Por Marli Lima Iacomini | As farmácias vivem um período de transição e de aumento da oferta de serviços. Desde que foram autorizadas pela Agência Nacional de Vigilância Sanitária (Anvisa) a realizar, a partir de agosto, cerca de 50 exames de análises clínicas por meio de sangue e secreções, elas têm trabalhado para adequar espaços, treinamento e atuação, movimento que já vinha ocorrendo nos últimos anos com a aplicação de vacinas e que ganhou destaque na pandemia, com a realização de testes de detecção do coronavírus.
Antes da mudança regulatória, algumas redes já faziam exames rápidos de triagem por meio de liminares. Com a regulamentação, ganharam respaldo para “investir e elevar a oferta de serviços. É um movimento irreversível”, opina Daniel Cavallete, gerente de novos negócios do Grupo DPSP, dono das drogarias Pacheco e São Paulo. “Estamos resgatando o papel da farmácia e do farmacêutico”, diz Regina Molinari, diretora de gente e cultura da rede paranaense Nissei.

TAREFA ATRIBUÍDA 1:
Liste todas as pessoas mencionadas pelo nome no texto sobre os serviços das farmácias.
TAREFA ATRIBUÍDA 2:
Por favor, reproduza o trecho do texto sobre os serviços das farmácias que abre com as palavras contendo "Antes da mudança" e fecha com "rede paranaense Nissei.".
Os registros não têm nenhum papel neste trabalho.

REGISTROS DE DADOS:
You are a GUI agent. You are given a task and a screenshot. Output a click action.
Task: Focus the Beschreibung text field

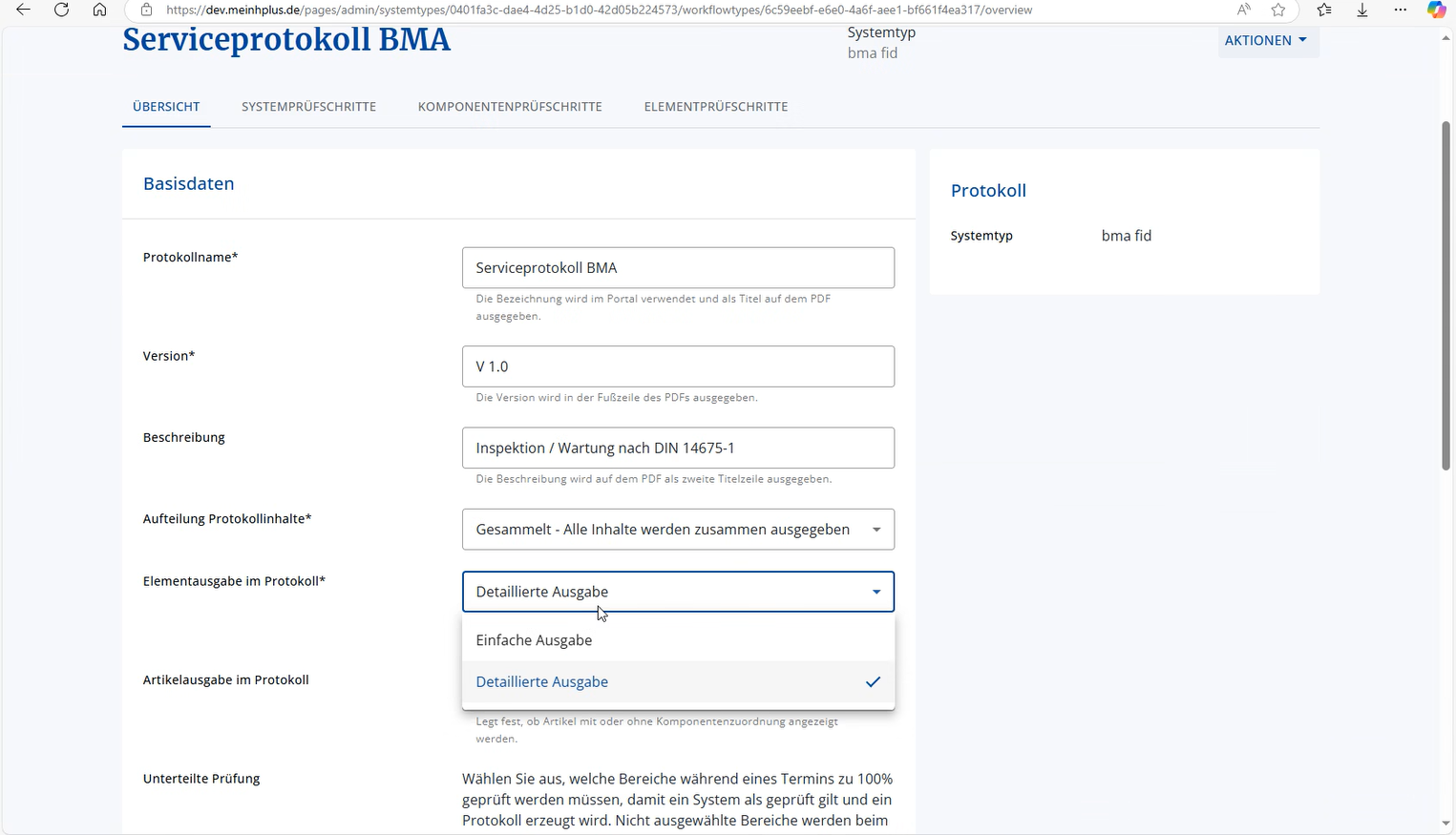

...

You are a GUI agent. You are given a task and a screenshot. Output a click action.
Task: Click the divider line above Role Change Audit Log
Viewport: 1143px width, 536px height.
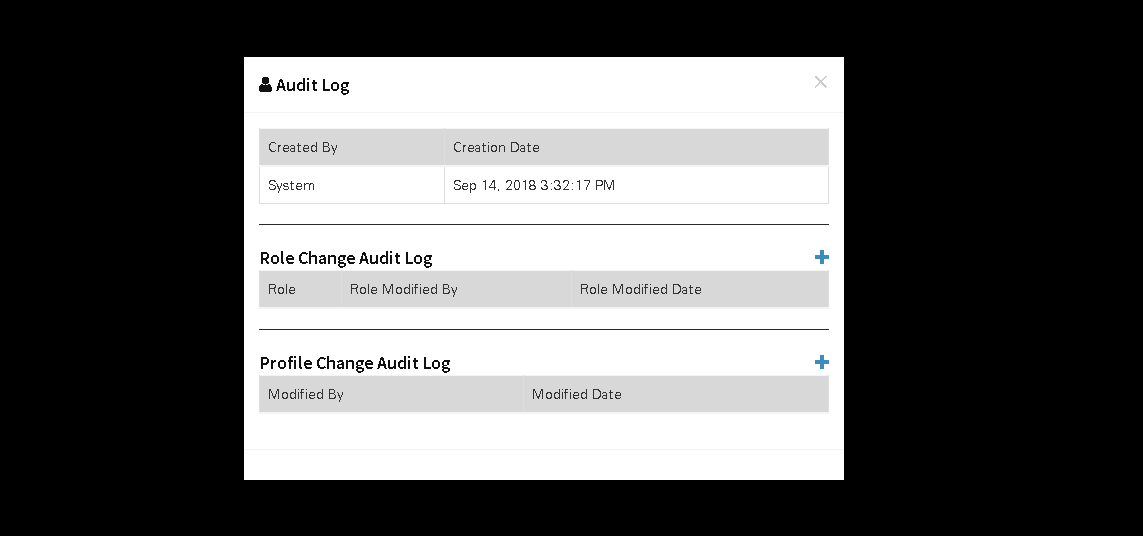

RESPOSTA DA TAREFA 1:
Marli Lima Iacomini
Daniel Cavallete
Regina Molinari

RESPOSTA DA TAREFA 2:
Antes da mudança regulatória, algumas redes já faziam exames rápidos de triagem por meio de liminares. Com a regulamentação, ganharam respaldo para “investir e elevar a oferta de serviços. É um movimento irreversível”, opina Daniel Cavallete, gerente de novos negócios do Grupo DPSP, dono das drogarias Pacheco e São Paulo. “Estamos resgatando o papel da farmácia e do farmacêutico”, diz Regina Molinari, diretora de gente e cultura da rede paranaense Nissei.